46. A method of detecting a microorganism or microbial gene in a sample, the method

comprising: a. contacting the sample collection layer of a device of any of claims 1-45 with the sample;

b. opening or rupturing the first buffer reservoir;

c. agitating the device;

d. causing the device to spin about the axial element;

e. closing or sealing the at least one waste collection chamber;

f. optionally, opening or rupturing the second buffer reservoir;

g. optionally, opening or rupturing any primer capsules present;

h. warming the device to at least 35°C;

i. observing or detecting any visible signals in the visualization areas.

47. The method of claim 46, wherein when step f is performed, the method comprises a further step after step f of causing the device to spin about the axial element.

48. The method of any of claims 46-47, wherein step h comprises warming the device to 37°C-39°C.

49. The method of any of claims 46-47, wherein in step h, the device is maintained at the temperature of at least 35°C for about 20 minutes or until at least one signal is visible in at least one visualization area.

50. The method of any of claims 46-49, wherein step h comprises placing the device in a water bath, placing the device in a sealed container which is placed in a water bath, or placing the device in close proximity to the surface of a subject’s skin.

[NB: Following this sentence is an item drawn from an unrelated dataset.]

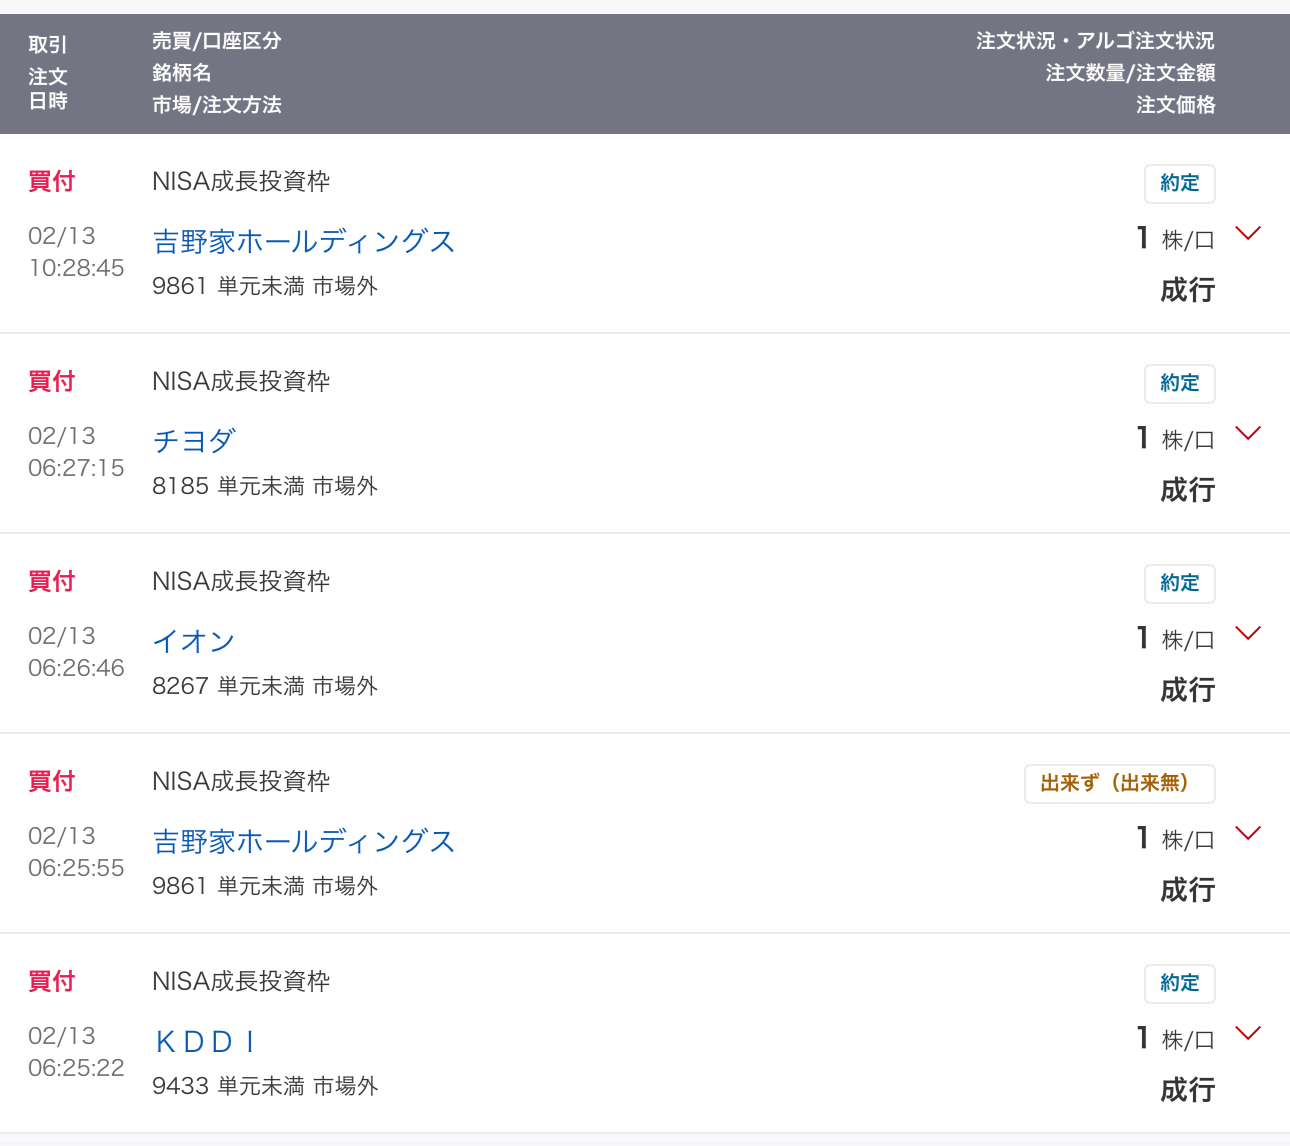Open the 吉野家ホールディングス stock detail link
This screenshot has width=1290, height=1146.
[303, 242]
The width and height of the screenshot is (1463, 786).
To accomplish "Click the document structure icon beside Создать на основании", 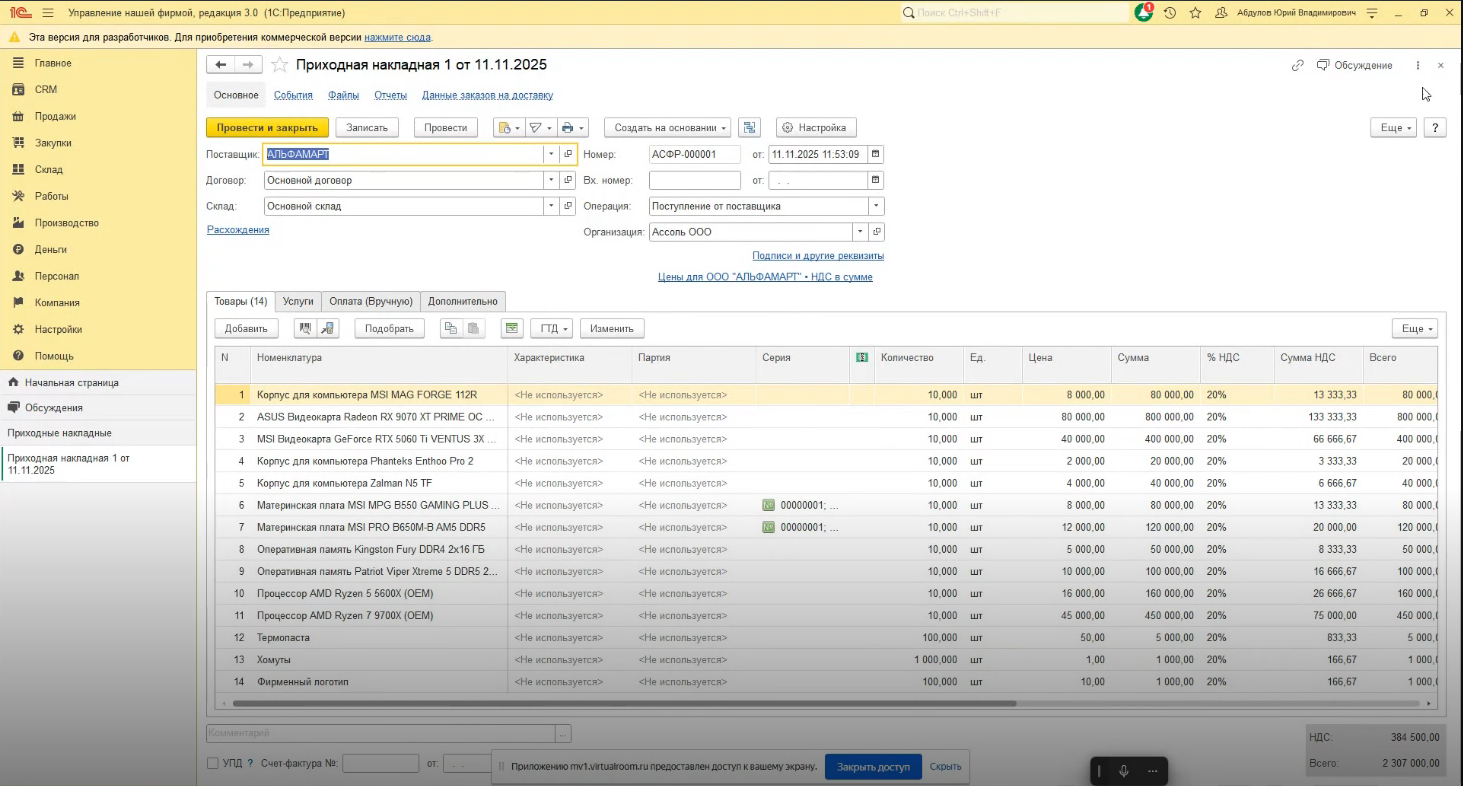I will pyautogui.click(x=750, y=128).
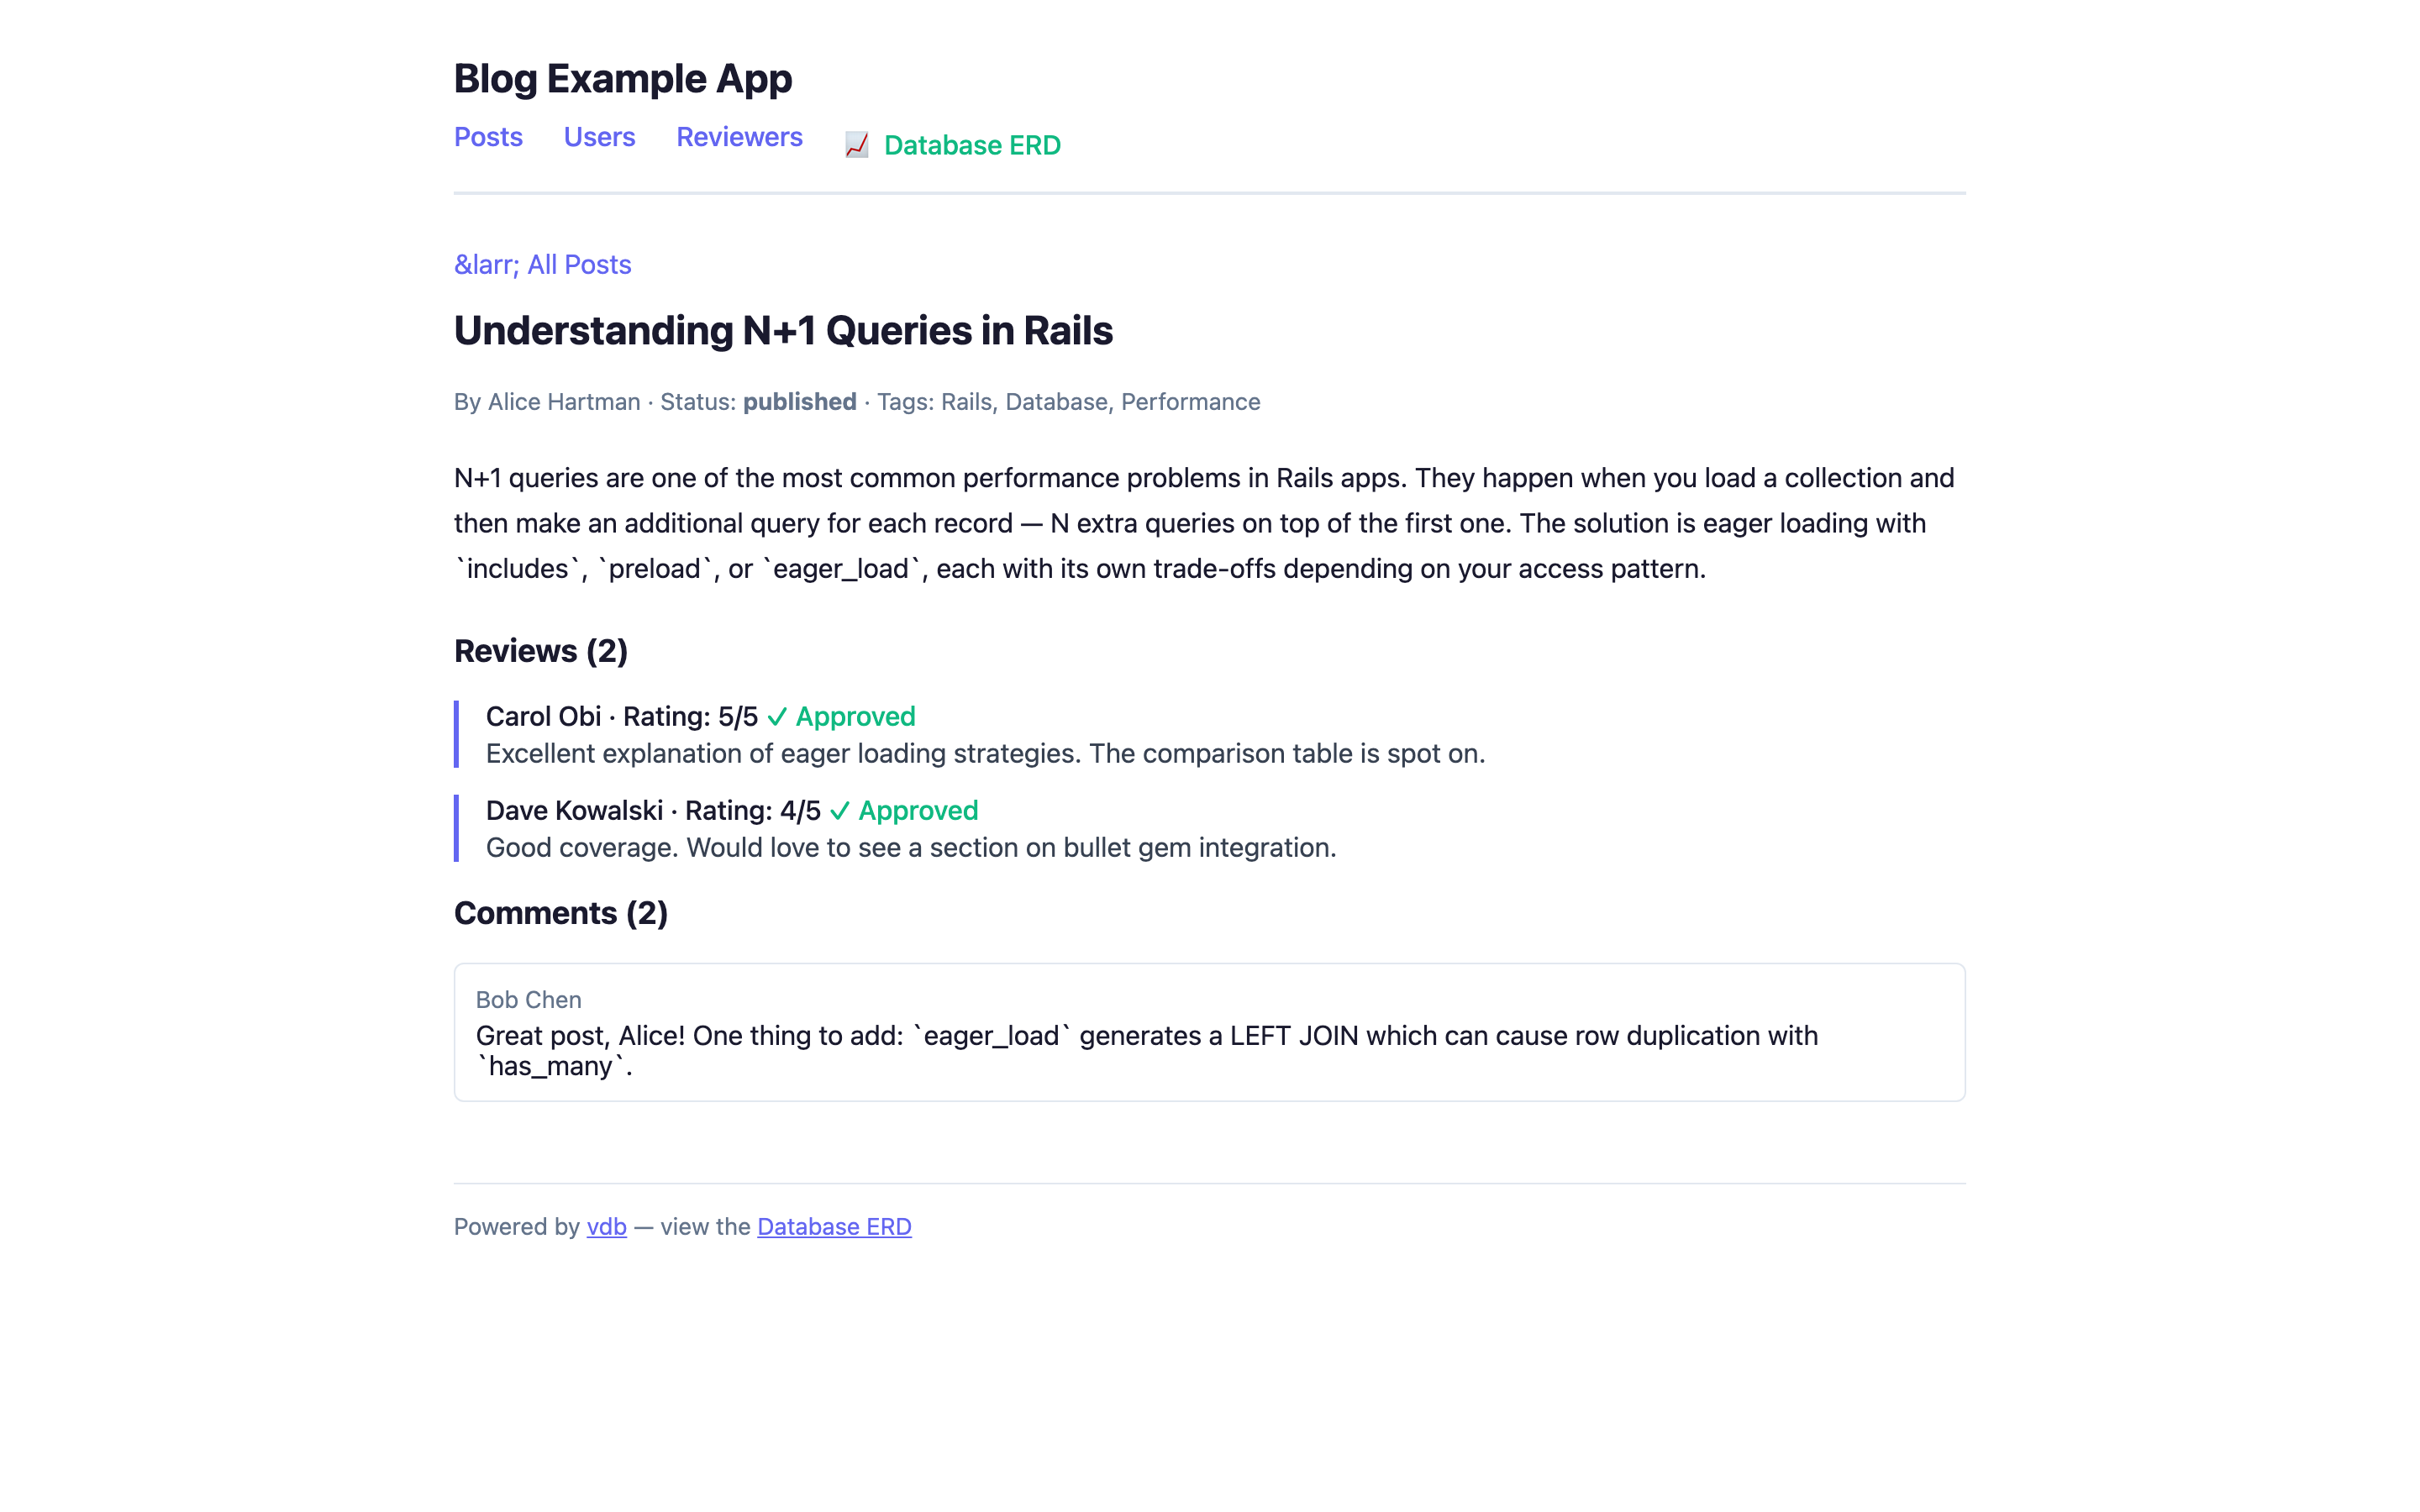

51. The method of any of claims 46-50, wherein the method further comprises a step after a. and before b. of sealing all or a portion of the sample collection layer’s outer surface or removing the sample collection layer and sealing all or a portion of the first water- resistant layers’ outer surface.

52. The method of claim 52, wherein the sealing comprises application of an adhesive cover or sticker.